Bu iki çift sözü söylemek için size buraya kadar geldim. (Hoş geldin, sağol sesleri, alkışlar.) Huzursuzluk politikası ister istemez şiddet politikasına, şiddet politikası düşmanlığa, düşmanlık ise zehrin, memleketin bünyesinde yerleşmesine varır. Bu safhaları bugüne kadar perde perde derece derece yaşamış bulunuyoruz. Şimdi demokratik hayatın emniyet ve huzur içinde gelişmesi devrine gireceğiz. Memleket bu devri bekliyor. Arkadaşlarım; vatandaşlarımın bu yeni devreye geçmekte biribirlerine yardımcı olmak için çalışmalarını beklerim. Her yerde halkımızın, şuuruna, muhabbetine hitabedeceğim, vatandaşlarımın akıllarını kullanmalarını rica edeceğim. Demokratik hayatımızın ilk gelişme devresinde şehir şehir, köy köy iki sene gezdim. Şimdi düşmanlık gibi bir siyasî prensibin bünyemizden çıkması için ne kadar gezsem emeğime acımam ve vatandaşlarımı yormuş olacağımı zannetmem. Ben, sadece düşmanlık kelimesinden bile dehşet duyuyorum. Mesele basit değildir. Daha bugünkü safhasında zelzeleden damı yıkılmış bir dul kadının başında siyasî partileri toplıyamıyorum. Gözünüzü açınız. Çünkü basiretler bu kadar bağlanmıştır.

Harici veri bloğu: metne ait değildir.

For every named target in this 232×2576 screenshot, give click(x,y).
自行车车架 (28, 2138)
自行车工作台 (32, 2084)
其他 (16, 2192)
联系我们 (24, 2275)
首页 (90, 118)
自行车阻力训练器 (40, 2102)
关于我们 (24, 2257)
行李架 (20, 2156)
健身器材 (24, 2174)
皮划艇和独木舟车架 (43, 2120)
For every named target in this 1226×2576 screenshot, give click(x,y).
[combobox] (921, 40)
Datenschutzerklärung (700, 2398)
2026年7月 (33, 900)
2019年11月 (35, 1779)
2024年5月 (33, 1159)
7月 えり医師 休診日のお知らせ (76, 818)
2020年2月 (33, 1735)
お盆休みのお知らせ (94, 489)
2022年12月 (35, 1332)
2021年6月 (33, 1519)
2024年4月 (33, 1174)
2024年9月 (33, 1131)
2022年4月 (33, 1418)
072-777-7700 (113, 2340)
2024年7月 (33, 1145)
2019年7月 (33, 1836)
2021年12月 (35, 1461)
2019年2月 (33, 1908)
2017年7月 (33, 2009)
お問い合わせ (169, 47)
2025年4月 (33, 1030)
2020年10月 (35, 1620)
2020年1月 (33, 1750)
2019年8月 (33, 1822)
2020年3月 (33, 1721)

Birbirine yakınlığı, dostluğu esas tutan bir cemiyet hayatı muhakkak kurulacaktır.

Eğer bunu yapamazsanız iki Cihan Harbinden kurtardığımız memleketi düşmanlık prensibine feda etmiş olursunuz. (Asla feda etmiyeceğiz sesleri.)

Gözünüzü açınız. Aklınızı kullanınız ve birbirinizin kıymetini biliniz. Düşmanlık havasını behemehal kaldıracağız.


 

 

 

 

İzmir Merkez İlçeye Bağlı Değirmendere, Cumaovası ve Yeniköy Bucakları ile Bu Bucaklara Bağlı 26 Köyü Temsil Eden 26 Kişilik Heyete Söyledikleri[189]

 

Şehir şehir Doğuyu dolaştım, konuştum. Şimdi Batı bölgemizi dolaşıyorum. Aynı şeyleri söylüyorum. Partiler mücadele ederler. Vatandaşlar diledikleri siyasi fikirleri yürütürler. Benim istediğim aralarında bu yüzden düşmanlık olmamasıdır.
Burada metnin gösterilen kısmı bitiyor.